Auch die alte Türe habe die Vermieterin zu reparieren. Da es sich bei einem Wohnhaus um einen privaten Rückzugsort handelt, müsse Unbefugten der Zutritt verweigert werden können. Eine offenstehende Haustür sei mit den nötigen Sicherheitsanforderungen nicht vereinbar, urteilte das Gericht.

Autoversicherung muss Schaden bei Selbstentzündung zahlen

Nürnberg (D-AH/js) – Gerät ein Auto von selbst in Brand, haftet die Versicherung des Fahrzeughalters für dabei entstandene Schäden. Eine unklare Ursache und ein theoretisch möglicher Marderbiss befreien die Versicherung nicht davon, den Schaden zu bezahlen. So entschied das Oberlandesgericht Karlsruhe (Az. 9 W 3/15).

Wie die telefonische Rechtsberatung der Deutschen Anwaltshotline (www.deutsche-anwaltshotline.de) berichtet, stellte ein Mann sein Auto auf einem öffentlichen Parkplatz direkt neben dem Wagen seines Sohnes ab. Im Fahrzeug des Vaters brach ein Feuer aus, das sich auch auf das Auto seines Sohnes ausbreitete. Dieser wollte den Schaden von der Versicherung seines Vaters ersetzt bekommen.

Die weigerte sich jedoch, da die Brandursache unklar sei. Der Versicherungsschutz decke Schäden durch technische Defekte ab. Es sei aber nicht sicher, dass ein solcher für das Feuer verantwortlich war. Beispielsweise käme auch ein Kurzschluss nach einem Marderbiss infrage. Der Sohn wollte davon nichts hören, schließlich hätte sein Vater einen Marderschreck an seinem Auto installiert. Er reichte Klage gegen die Versicherung ein.

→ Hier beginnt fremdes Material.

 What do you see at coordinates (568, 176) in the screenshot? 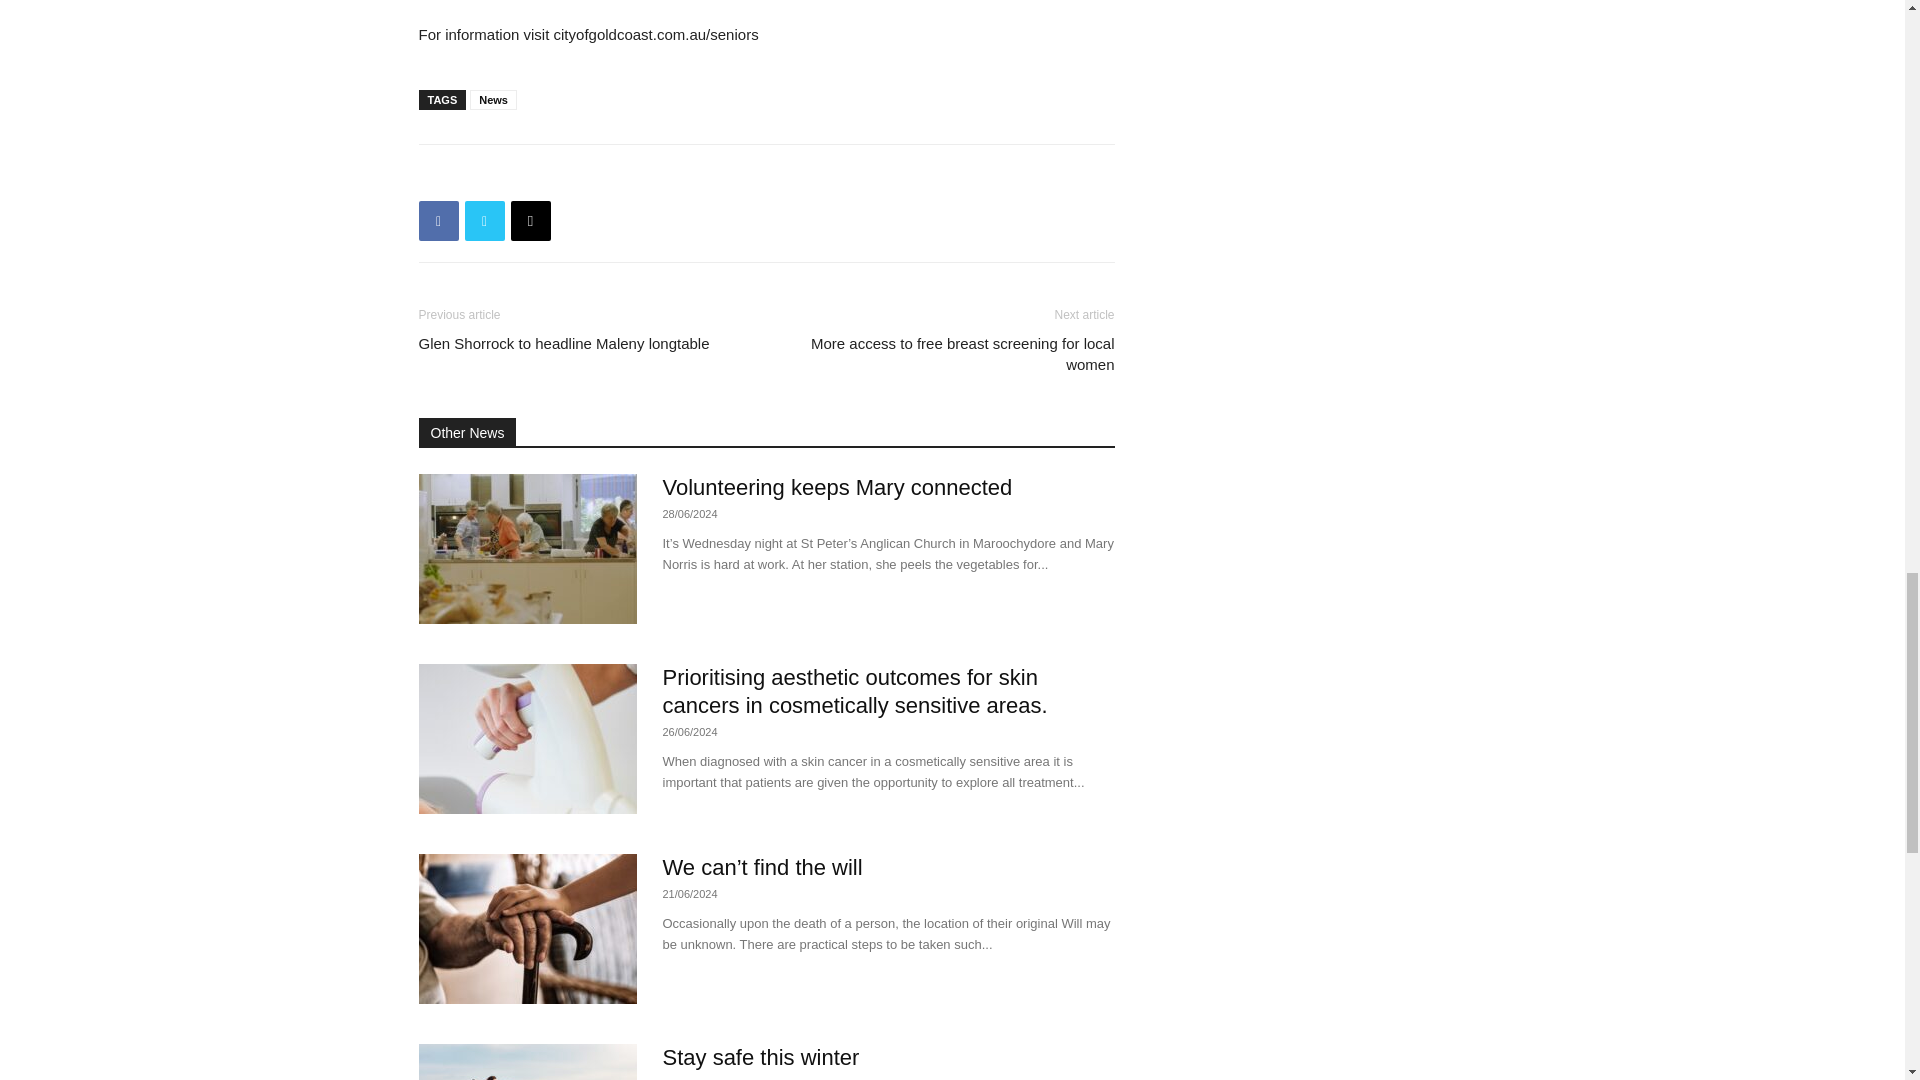
I see `bottomFacebookLike` at bounding box center [568, 176].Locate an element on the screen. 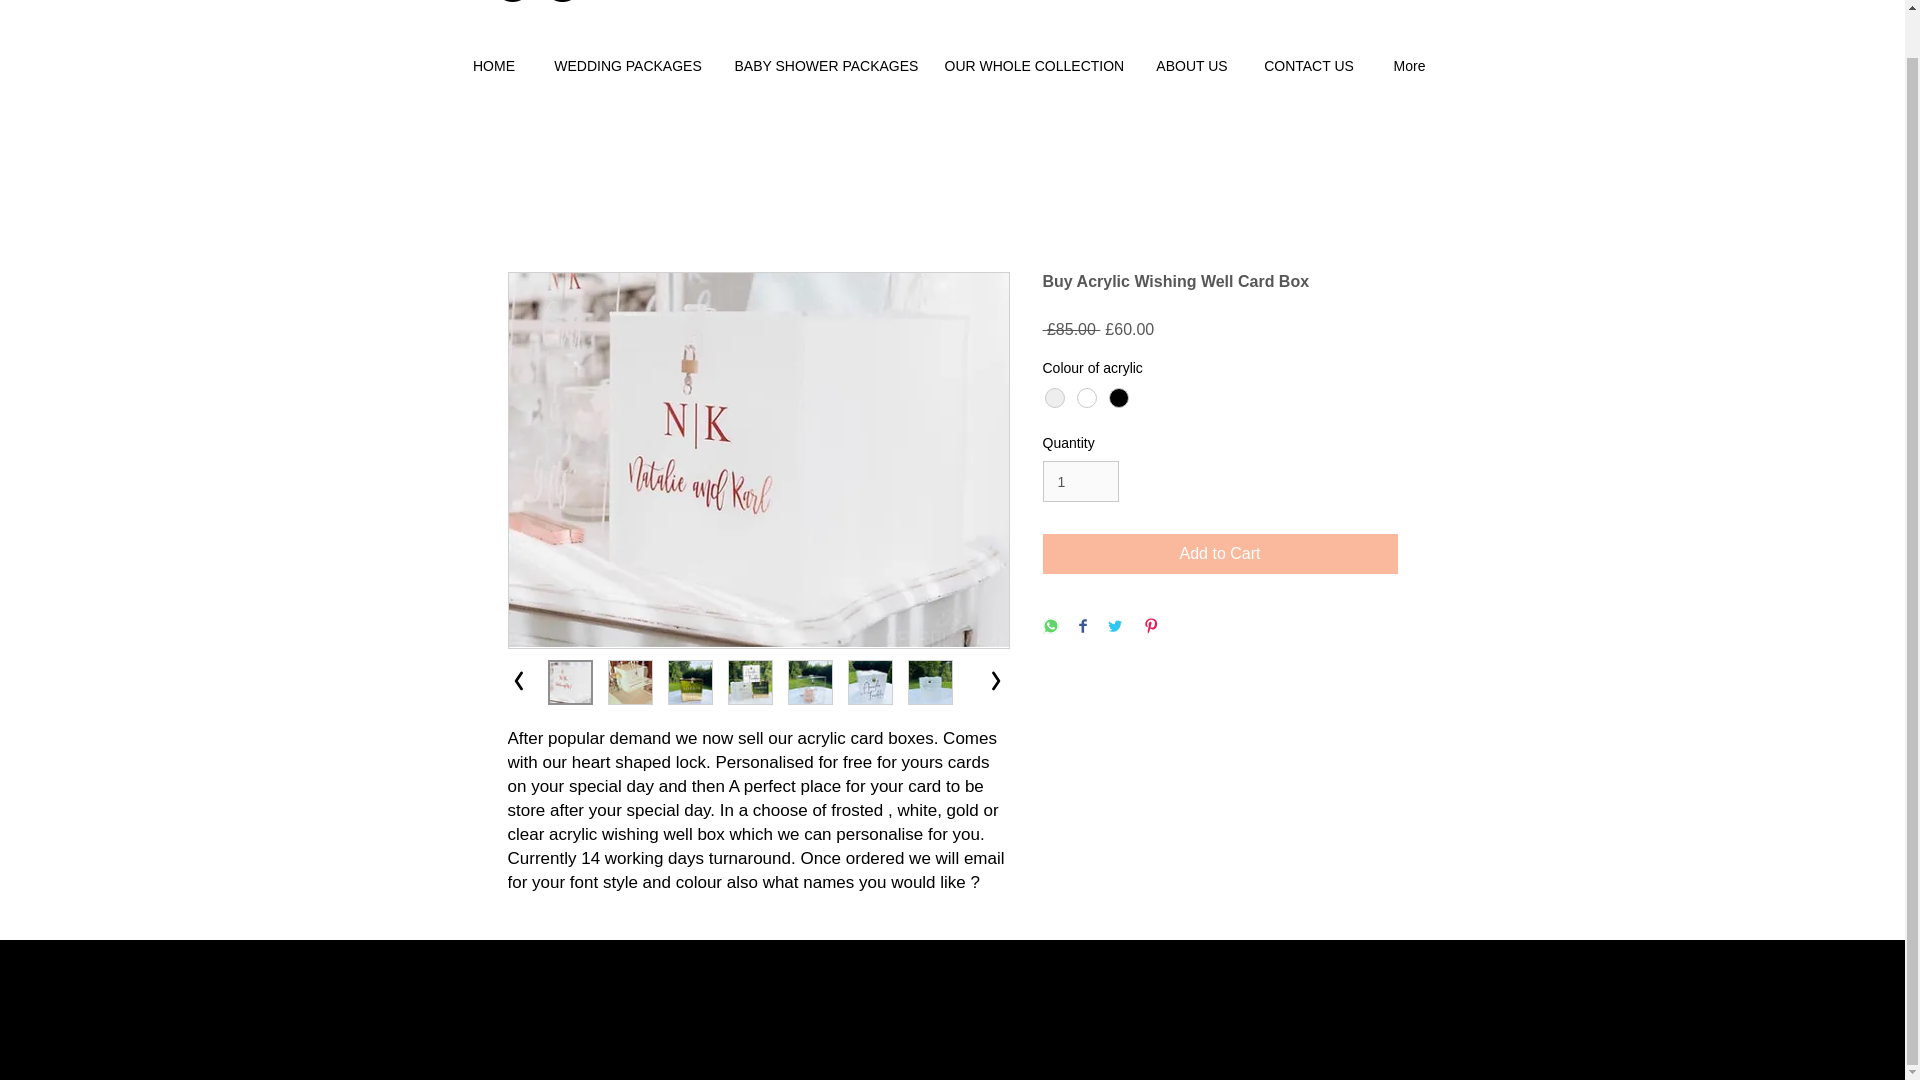 This screenshot has height=1080, width=1920. HOME is located at coordinates (494, 66).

Das Oberlandesgericht Karlsruhe gab dem Sohn recht. Aus dem Polizeibericht gehe hervor, dass ein technischer Defekt als Ursache sehr wahrscheinlich sei. Für einen Marderbiss gebe es dagegen keine konkreten Anhaltspunkte. Allerdings sei das auch nebensächlich: Denn selbst wenn ein angeknabbertes Kabel elektrischen Funkenflug und damit das Feuer verursacht hätte, sei das ein technischer Defekt. „Nicht der Marder zündet das Feuer, sondern die Elektrokabel des Autos “, bekräftigt Rechtsanwalt Frank Böckhaus (telefonische Rechtsberatung unter 0900/1875000-0 für 1,99 Euro pro Minute) die Entscheidung des Gerichts. Der Einwand der Versicherung ist daher hinfällig, sie muss die Kosten für den Schaden in diesem Fall übernehmen.